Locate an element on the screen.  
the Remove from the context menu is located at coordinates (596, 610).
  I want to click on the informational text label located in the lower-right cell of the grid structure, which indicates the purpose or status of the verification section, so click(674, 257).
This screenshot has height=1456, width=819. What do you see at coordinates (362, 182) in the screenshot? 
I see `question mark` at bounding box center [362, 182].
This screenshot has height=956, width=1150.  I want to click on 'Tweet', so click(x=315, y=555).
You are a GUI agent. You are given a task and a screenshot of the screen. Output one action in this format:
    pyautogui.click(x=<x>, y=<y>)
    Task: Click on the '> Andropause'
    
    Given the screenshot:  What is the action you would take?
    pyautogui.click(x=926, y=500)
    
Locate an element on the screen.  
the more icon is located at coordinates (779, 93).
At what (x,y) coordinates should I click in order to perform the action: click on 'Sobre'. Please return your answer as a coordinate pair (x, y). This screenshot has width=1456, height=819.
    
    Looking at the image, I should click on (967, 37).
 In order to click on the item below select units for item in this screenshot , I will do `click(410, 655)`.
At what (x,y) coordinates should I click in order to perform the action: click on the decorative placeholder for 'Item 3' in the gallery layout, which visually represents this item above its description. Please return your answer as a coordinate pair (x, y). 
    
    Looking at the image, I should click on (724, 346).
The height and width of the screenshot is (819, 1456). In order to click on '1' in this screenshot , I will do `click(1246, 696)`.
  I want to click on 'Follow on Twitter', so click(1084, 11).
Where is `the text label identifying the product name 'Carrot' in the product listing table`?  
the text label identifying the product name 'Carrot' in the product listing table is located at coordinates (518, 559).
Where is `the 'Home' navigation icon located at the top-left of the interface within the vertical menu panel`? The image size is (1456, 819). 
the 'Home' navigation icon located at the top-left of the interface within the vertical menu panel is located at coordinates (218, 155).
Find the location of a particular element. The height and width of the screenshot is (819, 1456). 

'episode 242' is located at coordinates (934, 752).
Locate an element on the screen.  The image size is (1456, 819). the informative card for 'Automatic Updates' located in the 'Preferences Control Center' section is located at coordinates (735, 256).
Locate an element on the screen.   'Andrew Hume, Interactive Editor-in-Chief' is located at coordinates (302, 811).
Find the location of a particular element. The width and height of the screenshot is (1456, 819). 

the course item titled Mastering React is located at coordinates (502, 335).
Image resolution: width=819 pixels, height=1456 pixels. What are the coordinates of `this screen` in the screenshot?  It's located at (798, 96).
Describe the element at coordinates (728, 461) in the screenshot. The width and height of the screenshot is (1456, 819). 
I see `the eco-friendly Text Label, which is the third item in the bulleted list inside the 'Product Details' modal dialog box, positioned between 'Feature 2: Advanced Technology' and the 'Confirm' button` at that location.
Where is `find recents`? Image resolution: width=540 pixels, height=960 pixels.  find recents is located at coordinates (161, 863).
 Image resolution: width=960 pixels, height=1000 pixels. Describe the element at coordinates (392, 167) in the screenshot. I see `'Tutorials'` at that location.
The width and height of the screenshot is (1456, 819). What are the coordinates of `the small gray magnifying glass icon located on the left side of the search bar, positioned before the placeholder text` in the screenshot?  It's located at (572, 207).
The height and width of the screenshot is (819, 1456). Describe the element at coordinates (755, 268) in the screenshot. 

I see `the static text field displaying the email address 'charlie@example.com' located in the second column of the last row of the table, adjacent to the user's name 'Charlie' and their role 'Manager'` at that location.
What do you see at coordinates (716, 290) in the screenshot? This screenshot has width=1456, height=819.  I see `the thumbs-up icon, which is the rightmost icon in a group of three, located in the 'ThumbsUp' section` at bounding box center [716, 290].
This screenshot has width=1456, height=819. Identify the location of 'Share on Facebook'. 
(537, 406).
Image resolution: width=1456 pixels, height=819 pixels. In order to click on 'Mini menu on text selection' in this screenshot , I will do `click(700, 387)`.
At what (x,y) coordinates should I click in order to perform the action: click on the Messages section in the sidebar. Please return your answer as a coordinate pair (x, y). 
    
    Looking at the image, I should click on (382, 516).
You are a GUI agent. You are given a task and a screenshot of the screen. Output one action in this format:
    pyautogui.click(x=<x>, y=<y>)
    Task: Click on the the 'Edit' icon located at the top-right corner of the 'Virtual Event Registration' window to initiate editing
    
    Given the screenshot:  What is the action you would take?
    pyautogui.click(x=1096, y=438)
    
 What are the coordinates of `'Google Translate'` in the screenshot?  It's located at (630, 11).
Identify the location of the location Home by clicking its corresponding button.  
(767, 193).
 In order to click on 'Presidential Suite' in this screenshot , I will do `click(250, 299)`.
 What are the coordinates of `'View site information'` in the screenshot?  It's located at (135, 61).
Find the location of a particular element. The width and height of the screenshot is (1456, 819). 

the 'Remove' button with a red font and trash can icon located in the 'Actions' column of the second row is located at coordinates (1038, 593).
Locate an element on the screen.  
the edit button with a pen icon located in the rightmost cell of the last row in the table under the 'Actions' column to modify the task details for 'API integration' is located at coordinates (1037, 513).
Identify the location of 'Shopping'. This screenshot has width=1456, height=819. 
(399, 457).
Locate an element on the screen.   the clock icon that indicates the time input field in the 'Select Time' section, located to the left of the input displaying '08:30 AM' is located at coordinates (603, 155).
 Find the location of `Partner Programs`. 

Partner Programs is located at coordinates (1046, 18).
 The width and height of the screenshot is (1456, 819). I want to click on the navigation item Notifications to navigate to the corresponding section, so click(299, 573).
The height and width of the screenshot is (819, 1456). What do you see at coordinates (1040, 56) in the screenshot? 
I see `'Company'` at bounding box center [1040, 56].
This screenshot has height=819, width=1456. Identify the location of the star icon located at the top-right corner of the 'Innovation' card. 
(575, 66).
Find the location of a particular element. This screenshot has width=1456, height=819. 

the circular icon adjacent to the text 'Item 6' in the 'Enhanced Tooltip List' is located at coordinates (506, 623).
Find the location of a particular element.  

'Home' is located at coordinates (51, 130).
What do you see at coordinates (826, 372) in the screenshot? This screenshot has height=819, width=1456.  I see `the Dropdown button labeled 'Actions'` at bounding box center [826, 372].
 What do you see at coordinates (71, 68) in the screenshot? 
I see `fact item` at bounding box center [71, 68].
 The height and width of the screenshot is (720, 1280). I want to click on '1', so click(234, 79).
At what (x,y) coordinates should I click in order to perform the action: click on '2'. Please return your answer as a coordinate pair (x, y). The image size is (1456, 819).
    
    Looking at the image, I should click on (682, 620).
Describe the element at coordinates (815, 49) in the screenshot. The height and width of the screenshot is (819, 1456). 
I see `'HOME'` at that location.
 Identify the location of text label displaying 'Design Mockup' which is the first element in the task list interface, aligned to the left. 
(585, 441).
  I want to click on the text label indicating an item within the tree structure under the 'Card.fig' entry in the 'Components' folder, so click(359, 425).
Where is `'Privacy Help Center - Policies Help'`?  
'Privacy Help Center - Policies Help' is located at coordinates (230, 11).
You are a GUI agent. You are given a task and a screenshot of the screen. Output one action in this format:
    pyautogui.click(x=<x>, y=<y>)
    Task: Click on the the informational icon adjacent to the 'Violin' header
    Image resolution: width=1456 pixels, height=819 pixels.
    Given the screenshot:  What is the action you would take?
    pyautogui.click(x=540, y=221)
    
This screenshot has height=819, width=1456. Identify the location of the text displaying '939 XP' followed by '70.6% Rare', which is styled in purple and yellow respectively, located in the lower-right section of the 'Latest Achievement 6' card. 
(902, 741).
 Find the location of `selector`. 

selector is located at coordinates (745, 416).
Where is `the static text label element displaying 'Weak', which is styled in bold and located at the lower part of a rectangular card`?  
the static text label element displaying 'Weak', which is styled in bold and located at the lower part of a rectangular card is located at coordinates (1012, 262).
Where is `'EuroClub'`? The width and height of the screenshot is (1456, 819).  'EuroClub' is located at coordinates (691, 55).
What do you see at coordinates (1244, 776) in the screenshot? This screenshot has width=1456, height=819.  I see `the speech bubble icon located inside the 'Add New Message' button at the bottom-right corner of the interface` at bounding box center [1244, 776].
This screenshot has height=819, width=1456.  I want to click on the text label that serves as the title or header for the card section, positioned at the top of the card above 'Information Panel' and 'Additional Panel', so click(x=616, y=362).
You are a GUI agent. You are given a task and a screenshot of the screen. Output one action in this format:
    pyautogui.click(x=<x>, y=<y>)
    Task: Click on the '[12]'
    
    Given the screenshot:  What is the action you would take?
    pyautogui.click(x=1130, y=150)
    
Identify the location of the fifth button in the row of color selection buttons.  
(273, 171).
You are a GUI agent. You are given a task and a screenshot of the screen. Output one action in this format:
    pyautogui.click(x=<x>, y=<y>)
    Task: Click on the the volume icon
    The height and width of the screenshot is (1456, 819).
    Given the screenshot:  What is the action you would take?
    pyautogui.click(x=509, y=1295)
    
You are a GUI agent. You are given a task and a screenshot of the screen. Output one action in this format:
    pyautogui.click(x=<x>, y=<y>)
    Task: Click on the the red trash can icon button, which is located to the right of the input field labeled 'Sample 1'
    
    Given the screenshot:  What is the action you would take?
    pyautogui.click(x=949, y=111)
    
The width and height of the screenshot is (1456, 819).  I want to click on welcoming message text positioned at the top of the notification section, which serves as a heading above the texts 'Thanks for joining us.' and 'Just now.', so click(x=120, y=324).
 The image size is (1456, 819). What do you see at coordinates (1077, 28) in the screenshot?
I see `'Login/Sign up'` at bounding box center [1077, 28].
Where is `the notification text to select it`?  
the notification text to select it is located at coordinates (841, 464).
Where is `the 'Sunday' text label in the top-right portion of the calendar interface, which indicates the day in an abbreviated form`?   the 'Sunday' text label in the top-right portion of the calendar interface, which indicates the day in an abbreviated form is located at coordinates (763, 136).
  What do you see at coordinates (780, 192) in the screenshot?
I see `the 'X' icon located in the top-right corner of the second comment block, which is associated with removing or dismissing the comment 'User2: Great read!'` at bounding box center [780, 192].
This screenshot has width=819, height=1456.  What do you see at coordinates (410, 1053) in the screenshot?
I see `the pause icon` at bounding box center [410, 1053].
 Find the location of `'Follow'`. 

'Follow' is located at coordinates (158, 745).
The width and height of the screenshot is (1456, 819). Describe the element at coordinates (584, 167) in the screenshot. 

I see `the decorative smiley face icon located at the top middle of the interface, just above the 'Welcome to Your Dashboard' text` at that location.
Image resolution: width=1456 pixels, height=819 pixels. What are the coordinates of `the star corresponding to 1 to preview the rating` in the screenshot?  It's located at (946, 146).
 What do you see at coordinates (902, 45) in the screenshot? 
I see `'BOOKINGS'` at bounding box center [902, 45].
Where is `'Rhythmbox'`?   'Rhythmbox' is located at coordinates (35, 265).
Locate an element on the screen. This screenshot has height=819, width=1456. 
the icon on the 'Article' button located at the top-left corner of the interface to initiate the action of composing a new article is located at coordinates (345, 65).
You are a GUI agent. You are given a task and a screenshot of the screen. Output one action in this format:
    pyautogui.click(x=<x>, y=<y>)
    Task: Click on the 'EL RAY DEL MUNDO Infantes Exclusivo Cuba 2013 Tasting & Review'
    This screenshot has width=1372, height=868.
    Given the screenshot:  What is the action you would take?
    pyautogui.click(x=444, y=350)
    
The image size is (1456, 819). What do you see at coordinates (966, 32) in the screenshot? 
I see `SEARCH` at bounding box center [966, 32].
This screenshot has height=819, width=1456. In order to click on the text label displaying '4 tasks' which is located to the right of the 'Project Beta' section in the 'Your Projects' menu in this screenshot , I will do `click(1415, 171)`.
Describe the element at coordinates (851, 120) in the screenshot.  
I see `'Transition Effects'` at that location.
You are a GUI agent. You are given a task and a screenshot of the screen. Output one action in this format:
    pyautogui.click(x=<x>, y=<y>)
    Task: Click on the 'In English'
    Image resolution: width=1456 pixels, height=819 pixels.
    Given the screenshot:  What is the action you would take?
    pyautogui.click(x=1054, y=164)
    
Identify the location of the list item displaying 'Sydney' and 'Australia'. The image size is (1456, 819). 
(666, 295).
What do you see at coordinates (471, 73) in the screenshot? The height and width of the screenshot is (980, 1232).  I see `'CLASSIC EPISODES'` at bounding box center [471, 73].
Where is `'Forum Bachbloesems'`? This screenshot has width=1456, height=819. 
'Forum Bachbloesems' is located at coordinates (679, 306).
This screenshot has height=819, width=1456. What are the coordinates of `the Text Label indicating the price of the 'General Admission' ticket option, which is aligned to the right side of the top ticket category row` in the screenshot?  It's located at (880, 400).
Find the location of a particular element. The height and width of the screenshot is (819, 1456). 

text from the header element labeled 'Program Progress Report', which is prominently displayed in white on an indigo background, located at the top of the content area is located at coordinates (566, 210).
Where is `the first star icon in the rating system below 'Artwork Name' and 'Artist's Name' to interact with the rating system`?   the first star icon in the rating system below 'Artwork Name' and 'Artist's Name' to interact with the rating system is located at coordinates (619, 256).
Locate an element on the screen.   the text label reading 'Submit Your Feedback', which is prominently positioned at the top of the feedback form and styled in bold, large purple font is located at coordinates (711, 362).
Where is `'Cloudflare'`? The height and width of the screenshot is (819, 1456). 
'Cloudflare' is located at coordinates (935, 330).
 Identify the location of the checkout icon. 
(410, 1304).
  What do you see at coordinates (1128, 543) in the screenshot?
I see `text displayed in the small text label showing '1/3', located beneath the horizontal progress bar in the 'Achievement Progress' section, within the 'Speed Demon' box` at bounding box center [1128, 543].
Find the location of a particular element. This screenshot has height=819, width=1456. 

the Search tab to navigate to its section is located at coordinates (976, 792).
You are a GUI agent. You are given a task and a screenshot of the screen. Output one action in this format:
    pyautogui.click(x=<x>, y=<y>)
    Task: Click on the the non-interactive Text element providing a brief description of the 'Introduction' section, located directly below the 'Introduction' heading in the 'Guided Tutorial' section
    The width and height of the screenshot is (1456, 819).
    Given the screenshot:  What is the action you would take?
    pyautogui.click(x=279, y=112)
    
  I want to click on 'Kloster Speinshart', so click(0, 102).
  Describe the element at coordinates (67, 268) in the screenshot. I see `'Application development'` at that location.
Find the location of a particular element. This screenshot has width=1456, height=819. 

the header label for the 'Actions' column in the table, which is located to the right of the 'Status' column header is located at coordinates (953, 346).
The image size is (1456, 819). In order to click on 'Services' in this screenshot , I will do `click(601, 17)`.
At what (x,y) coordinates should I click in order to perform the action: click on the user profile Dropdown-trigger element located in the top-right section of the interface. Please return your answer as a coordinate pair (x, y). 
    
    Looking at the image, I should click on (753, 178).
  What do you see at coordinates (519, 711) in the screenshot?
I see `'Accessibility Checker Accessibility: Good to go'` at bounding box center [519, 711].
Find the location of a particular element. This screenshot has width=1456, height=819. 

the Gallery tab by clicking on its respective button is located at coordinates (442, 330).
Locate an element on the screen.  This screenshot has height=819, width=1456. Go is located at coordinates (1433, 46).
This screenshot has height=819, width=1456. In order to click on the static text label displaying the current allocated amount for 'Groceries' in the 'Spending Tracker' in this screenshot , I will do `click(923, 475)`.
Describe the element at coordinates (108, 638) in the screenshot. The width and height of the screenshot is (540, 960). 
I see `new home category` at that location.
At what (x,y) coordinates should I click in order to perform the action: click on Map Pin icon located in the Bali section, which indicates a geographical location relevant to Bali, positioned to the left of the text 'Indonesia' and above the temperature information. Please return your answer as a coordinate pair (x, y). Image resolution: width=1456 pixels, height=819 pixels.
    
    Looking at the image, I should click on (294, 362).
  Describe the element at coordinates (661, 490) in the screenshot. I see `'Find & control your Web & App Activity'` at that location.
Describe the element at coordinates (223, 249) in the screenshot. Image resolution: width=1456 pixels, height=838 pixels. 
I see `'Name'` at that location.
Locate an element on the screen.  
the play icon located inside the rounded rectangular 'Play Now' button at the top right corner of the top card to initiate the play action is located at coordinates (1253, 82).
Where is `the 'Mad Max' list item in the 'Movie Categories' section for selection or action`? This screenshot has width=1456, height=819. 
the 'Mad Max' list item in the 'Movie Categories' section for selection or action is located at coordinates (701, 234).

## What this task involves
Lay out the stretch of entries above, from the line containing "Identify the location of text" through the line containing "(585, 441).", as a JSON list of strings with one string per line and blank lines left out.

## Answer in full
[
  " Identify the location of text label displaying 'Design Mockup' which is the first element in the task list interface, aligned to the left. ",
  "(585, 441)."
]